Questions revolved around whether the sharpness of these boundaries corresponded to reality and also around through what kinds of violence these boundaries came into being.
A further topic was the ‘prison-industrial complex’ (Davis) and its ethical and economic relation with communities (e.g. Black, poor, affluent). The dependency of certain communities on the labour and infrastructure provided by prisons was as much highlighted as the dubious justifications for disproportional sentences relative to the crime committed (50 years for armed robbery?) and the fabrication of evidence against Black Panther and other political activists to silence, erase, contain or control these voices. Conversely, it was noted that most political activists still managed to gain a voice through prison writings, although it was also argued that censorship of such outputs was on the increase in line with a general increase in surveillance practices. An incident from prison fieldwork in Canada, where a letter was never delivered from PhD researcher to prisoner, served as an example.

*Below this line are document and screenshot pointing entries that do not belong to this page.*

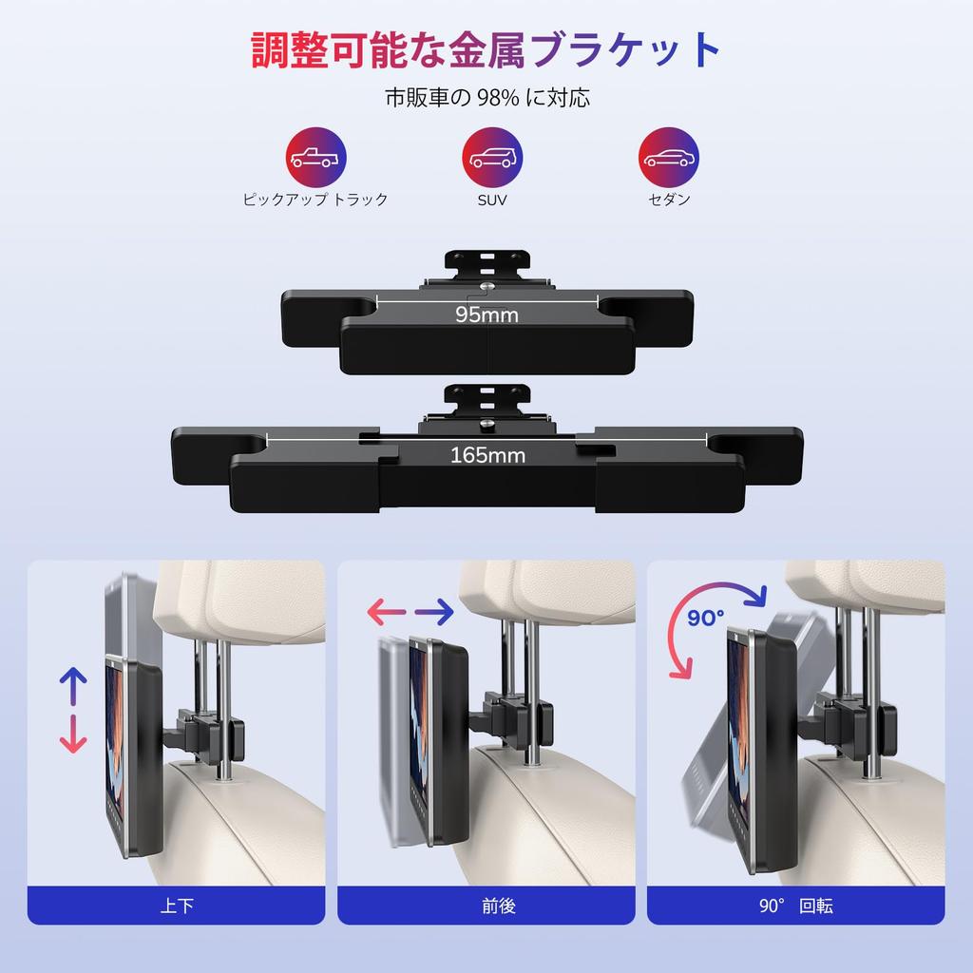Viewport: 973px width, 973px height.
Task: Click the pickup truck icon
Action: [315, 158]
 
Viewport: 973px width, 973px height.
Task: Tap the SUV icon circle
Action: [492, 158]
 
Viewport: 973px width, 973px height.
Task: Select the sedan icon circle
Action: [669, 158]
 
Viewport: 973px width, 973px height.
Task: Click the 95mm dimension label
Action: [486, 315]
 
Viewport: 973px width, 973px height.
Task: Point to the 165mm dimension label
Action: [487, 455]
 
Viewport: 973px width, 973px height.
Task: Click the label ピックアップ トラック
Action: [315, 200]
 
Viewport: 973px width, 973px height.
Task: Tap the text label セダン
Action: [669, 200]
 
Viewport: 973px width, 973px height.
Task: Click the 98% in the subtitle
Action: [498, 98]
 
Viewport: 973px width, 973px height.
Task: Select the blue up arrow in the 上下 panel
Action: [72, 686]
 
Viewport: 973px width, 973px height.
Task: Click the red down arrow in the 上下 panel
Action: [72, 735]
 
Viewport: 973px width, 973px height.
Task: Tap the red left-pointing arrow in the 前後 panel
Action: [387, 612]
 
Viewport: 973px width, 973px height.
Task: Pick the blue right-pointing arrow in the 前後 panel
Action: [434, 612]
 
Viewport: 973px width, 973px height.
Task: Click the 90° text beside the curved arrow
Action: [706, 618]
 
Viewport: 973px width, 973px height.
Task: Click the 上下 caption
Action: [177, 906]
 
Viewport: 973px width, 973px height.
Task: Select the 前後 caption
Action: [498, 906]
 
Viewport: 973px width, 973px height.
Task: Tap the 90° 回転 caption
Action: [795, 906]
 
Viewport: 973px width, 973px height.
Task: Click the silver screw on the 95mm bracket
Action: [487, 286]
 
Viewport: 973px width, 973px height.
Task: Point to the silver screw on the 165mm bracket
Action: [487, 423]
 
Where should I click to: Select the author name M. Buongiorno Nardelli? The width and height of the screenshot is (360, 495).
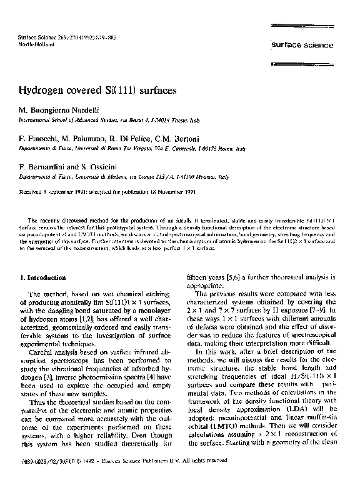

Regarding the still imprisoned, recently released or still persecuted Black Panthers such as Herman Wallace, Albert Woodfox and Assata Shakur, a question was asked about the ending of the article, which argued that ‘[t]he epistemic injustice inflicted upon the Black Panthers and other third world liberation movements can be rectified and safeguarded against only after the social and political injustices inflicted upon them have been rectified’. While the reverse situation seemed almost more logical (the value of BPP activism and the injustices committed against them need to be proven in order to mount pressure for a release), it was also clear that the article was written with political urgency (the need to free the remaining Black Panther prisoners), and thus the conclusion needed to stress this in order to function as a call to action.
Lastly, the soundness of the argument was debated: was the connection convincing? Where was the evidence a bit murky? Feelings around this were a bit mixed, mainly because of certain omissions that could have provided alternative answers, e.g. why was Foucault’s homosexuality never mentioned – and the potential urgency to deal with the persecution of this ‘deviance’ by states around the world? What about French citational practices or expectations of the intellectual? While such alternative explanations might not affect the deed of epistemic violence, they might have been able to provide a fuller set of potential reasons for a shift from racial to sexual politics. Overall, the Black Panther influence was regarded as plausible, given Foucault’s references of racism in his early lectures on the subject and because of his contacts with Genet. Here, we wondered about the influence of a potentially revised history on the reading and use of Foucault. With few Foucaultians in the group that day, some speculations were made about particular applications of Foucault’s theories in the department and beyond. These mostly concluded that the revised history would make a significant difference in quite a few cases.
Overall, the article was appreciated as an interesting provocation that gave pertinent insights into the on-going Black Panther and civil rights struggle. It was also appreciated as a prompt to think about the reasons for and perpetuation of institutionalised/economically motivated racism and the silencing or erasure of diverse groups of people.